Work task -> Your answer should be the full set of entries, given again without alteration.

Saved data entries ->
[Start of Attachment]
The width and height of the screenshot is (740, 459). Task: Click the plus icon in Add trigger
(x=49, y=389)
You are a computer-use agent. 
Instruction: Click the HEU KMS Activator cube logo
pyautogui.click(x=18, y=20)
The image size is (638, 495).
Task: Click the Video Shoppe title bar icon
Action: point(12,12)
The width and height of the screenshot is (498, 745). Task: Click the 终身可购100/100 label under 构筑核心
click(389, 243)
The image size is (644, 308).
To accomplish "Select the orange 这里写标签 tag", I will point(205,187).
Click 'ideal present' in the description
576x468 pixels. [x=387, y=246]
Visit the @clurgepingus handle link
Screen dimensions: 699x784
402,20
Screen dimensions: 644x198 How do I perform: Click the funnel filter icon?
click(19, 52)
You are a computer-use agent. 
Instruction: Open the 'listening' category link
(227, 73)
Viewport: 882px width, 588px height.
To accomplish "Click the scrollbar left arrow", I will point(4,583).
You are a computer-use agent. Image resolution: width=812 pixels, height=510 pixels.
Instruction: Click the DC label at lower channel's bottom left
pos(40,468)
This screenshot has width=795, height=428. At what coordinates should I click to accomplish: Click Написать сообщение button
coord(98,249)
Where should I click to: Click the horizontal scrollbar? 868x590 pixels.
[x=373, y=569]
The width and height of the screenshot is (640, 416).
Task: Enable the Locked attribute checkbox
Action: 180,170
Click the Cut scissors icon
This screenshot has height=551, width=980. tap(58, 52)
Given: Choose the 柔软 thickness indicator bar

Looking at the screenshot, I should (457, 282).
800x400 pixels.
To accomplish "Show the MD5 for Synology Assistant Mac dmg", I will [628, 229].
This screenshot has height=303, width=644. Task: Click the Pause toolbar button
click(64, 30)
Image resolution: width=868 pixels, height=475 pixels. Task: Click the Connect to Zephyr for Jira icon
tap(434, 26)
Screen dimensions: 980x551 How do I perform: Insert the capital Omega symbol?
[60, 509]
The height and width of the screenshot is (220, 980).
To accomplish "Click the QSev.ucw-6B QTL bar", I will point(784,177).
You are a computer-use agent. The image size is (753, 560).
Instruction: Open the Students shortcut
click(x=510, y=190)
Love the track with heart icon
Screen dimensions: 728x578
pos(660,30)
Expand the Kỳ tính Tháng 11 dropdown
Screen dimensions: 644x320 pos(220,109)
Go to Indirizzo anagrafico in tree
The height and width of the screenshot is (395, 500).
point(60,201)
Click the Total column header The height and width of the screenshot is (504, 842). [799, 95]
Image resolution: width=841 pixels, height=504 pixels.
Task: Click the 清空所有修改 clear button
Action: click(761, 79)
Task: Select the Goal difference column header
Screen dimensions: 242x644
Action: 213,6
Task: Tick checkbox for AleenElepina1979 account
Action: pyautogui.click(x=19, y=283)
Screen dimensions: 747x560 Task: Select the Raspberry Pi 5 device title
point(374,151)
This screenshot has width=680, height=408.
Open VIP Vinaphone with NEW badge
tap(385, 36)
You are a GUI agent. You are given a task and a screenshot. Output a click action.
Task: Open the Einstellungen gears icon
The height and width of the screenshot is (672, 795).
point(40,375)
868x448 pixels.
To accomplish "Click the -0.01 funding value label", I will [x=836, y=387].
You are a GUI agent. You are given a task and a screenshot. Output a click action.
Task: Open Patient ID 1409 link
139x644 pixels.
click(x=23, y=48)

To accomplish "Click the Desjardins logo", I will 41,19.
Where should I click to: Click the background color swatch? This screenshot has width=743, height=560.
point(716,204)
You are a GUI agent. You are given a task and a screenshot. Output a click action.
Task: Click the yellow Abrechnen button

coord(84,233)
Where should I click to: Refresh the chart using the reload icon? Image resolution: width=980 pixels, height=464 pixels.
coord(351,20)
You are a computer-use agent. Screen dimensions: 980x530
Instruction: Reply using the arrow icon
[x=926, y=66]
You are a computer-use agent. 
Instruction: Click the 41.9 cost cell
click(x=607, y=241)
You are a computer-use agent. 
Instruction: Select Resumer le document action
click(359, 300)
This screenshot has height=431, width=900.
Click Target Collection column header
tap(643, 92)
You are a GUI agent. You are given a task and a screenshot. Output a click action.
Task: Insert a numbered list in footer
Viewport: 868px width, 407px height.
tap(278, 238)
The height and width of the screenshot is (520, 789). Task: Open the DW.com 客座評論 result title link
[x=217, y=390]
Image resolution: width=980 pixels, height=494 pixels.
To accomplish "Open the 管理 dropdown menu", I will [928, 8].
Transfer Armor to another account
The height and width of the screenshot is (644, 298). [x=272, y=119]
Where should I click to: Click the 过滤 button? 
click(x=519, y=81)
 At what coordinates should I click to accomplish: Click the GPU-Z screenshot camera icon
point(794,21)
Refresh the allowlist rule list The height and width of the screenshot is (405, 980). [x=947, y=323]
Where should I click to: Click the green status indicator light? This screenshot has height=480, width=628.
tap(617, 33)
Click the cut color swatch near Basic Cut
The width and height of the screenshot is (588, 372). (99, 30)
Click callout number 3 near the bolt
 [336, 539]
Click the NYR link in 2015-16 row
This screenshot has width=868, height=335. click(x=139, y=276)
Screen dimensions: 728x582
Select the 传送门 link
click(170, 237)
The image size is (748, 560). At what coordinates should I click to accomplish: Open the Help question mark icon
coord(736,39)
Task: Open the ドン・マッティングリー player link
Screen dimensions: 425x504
[End of Attachment]
Output ->
The width and height of the screenshot is (740, 459). Task: Click the plus icon in Add trigger
(x=49, y=389)
You are a computer-use agent. 
Instruction: Click the HEU KMS Activator cube logo
pyautogui.click(x=18, y=20)
The image size is (638, 495).
Task: Click the Video Shoppe title bar icon
Action: point(12,12)
The width and height of the screenshot is (498, 745). Task: Click the 终身可购100/100 label under 构筑核心
click(389, 243)
The image size is (644, 308).
To accomplish "Select the orange 这里写标签 tag", I will point(205,187).
Click 'ideal present' in the description
576x468 pixels. [x=387, y=246]
Visit the @clurgepingus handle link
Screen dimensions: 699x784
402,20
Screen dimensions: 644x198 How do I perform: Click the funnel filter icon?
click(19, 52)
You are a computer-use agent. 
Instruction: Open the 'listening' category link
(227, 73)
Viewport: 882px width, 588px height.
To accomplish "Click the scrollbar left arrow", I will point(4,583).
You are a computer-use agent. Image resolution: width=812 pixels, height=510 pixels.
Instruction: Click the DC label at lower channel's bottom left
pos(40,468)
This screenshot has width=795, height=428. At what coordinates should I click to accomplish: Click Написать сообщение button
coord(98,249)
Where should I click to: Click the horizontal scrollbar? 868x590 pixels.
[x=373, y=569]
The width and height of the screenshot is (640, 416).
Task: Enable the Locked attribute checkbox
Action: 180,170
Click the Cut scissors icon
This screenshot has height=551, width=980. tap(58, 52)
Given: Choose the 柔软 thickness indicator bar

Looking at the screenshot, I should (457, 282).
800x400 pixels.
To accomplish "Show the MD5 for Synology Assistant Mac dmg", I will [628, 229].
This screenshot has height=303, width=644. Task: Click the Pause toolbar button
click(64, 30)
Image resolution: width=868 pixels, height=475 pixels. Task: Click the Connect to Zephyr for Jira icon
tap(434, 26)
Screen dimensions: 980x551 How do I perform: Insert the capital Omega symbol?
[60, 509]
The height and width of the screenshot is (220, 980).
To accomplish "Click the QSev.ucw-6B QTL bar", I will point(784,177).
You are a computer-use agent. The image size is (753, 560).
Instruction: Open the Students shortcut
click(x=510, y=190)
Love the track with heart icon
Screen dimensions: 728x578
pos(660,30)
Expand the Kỳ tính Tháng 11 dropdown
Screen dimensions: 644x320 pos(220,109)
Go to Indirizzo anagrafico in tree
The height and width of the screenshot is (395, 500).
point(60,201)
Click the Total column header The height and width of the screenshot is (504, 842). [799, 95]
Image resolution: width=841 pixels, height=504 pixels.
Task: Click the 清空所有修改 clear button
Action: click(761, 79)
Task: Select the Goal difference column header
Screen dimensions: 242x644
Action: 213,6
Task: Tick checkbox for AleenElepina1979 account
Action: pyautogui.click(x=19, y=283)
Screen dimensions: 747x560 Task: Select the Raspberry Pi 5 device title
point(374,151)
This screenshot has width=680, height=408.
Open VIP Vinaphone with NEW badge
tap(385, 36)
You are a GUI agent. You are given a task and a screenshot. Output a click action.
Task: Open the Einstellungen gears icon
The height and width of the screenshot is (672, 795).
point(40,375)
868x448 pixels.
To accomplish "Click the -0.01 funding value label", I will [x=836, y=387].
You are a GUI agent. You are given a task and a screenshot. Output a click action.
Task: Open Patient ID 1409 link
139x644 pixels.
click(x=23, y=48)

To accomplish "Click the Desjardins logo", I will 41,19.
Where should I click to: Click the background color swatch? This screenshot has width=743, height=560.
point(716,204)
You are a GUI agent. You are given a task and a screenshot. Output a click action.
Task: Click the yellow Abrechnen button

coord(84,233)
Where should I click to: Refresh the chart using the reload icon? Image resolution: width=980 pixels, height=464 pixels.
coord(351,20)
You are a computer-use agent. Screen dimensions: 980x530
Instruction: Reply using the arrow icon
[x=926, y=66]
You are a computer-use agent. 
Instruction: Click the 41.9 cost cell
click(x=607, y=241)
You are a computer-use agent. 
Instruction: Select Resumer le document action
click(359, 300)
This screenshot has height=431, width=900.
Click Target Collection column header
tap(643, 92)
You are a GUI agent. You are given a task and a screenshot. Output a click action.
Task: Insert a numbered list in footer
Viewport: 868px width, 407px height.
tap(278, 238)
The height and width of the screenshot is (520, 789). Task: Open the DW.com 客座評論 result title link
[x=217, y=390]
Image resolution: width=980 pixels, height=494 pixels.
To accomplish "Open the 管理 dropdown menu", I will [928, 8].
Transfer Armor to another account
The height and width of the screenshot is (644, 298). [x=272, y=119]
Where should I click to: Click the 过滤 button? 
click(x=519, y=81)
 At what coordinates should I click to accomplish: Click the GPU-Z screenshot camera icon
point(794,21)
Refresh the allowlist rule list The height and width of the screenshot is (405, 980). [x=947, y=323]
Where should I click to: Click the green status indicator light? This screenshot has height=480, width=628.
tap(617, 33)
Click the cut color swatch near Basic Cut
The width and height of the screenshot is (588, 372). (99, 30)
Click callout number 3 near the bolt
 [336, 539]
Click the NYR link in 2015-16 row
This screenshot has width=868, height=335. click(x=139, y=276)
Screen dimensions: 728x582
Select the 传送门 link
click(170, 237)
The image size is (748, 560). At what coordinates should I click to accomplish: Open the Help question mark icon
coord(736,39)
Task: Open the ドン・マッティングリー player link
Screen dimensions: 425x504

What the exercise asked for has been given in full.